A bordo del Pasteur. Marzo 17. Por la tarde. Últimamente el carácter de Emilia empeoró. A su lado padezco un régimen de contrariedades y vejaciones capaz de acabar con la salud de cualquiera. Tengo que dejarla. Se pondrá triste cuando se lo anuncie: de eso estoy seguro; y también de que al ver su tristeza, mi determinación va a debilitarse. Para no volverme atrás, desde el barco, telegrafío a un abogado, el doctor Sívori, y le pido que tramite mi separación.

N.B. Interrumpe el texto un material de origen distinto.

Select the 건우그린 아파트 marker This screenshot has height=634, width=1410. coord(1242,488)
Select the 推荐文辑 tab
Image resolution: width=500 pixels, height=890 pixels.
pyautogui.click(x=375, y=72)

19 de marzo, a la noche. A bordo del Pasteur. Golfo de Santa Catalina. Mar picado. En piyamas, descalzos, preparamos las valijas. En la de Emilia no caben las cosas compradas en Río y en la tienda de abordo; cuando quiere ponerlas en mi valija, le digo: «Por favor, en la mía no pongas nada. Yo no voy a casa». «¿A dónde vas?» «A un hotel.» «¿Qué me estás diciendo?» «Que no voy a casa.» «¿Por qué?» «Porque me separo. Ya telegrafié al doctor Sívori.» Este anuncio la afecta más de lo que pude prever. Palidece tanto que me alarmo. No pestañea, mantiene los ojos muy abiertos, abre la boca. Antes de que yo pueda evitarlo, se tira a mis pies, los besa y repite ininterrumpidamente: «Nunca volveré a ser mala. Perdón. Nunca volveré a ser mala… Perdón»… Para que se calme, la tomo en brazos y, cuando quiero acordarme, nos acostamos. Después retoma el llanto y el pedido de que la perdone. Me avengo a perdonarla, por último, y a seguir con ella y a telegrafiar a Sívori («Nos reconciliamos»). Emilia me susurra al oído: «Para los que se quieren, no hay nada que no se arregle entre las sábanas». De verla tan contenta me creo feliz.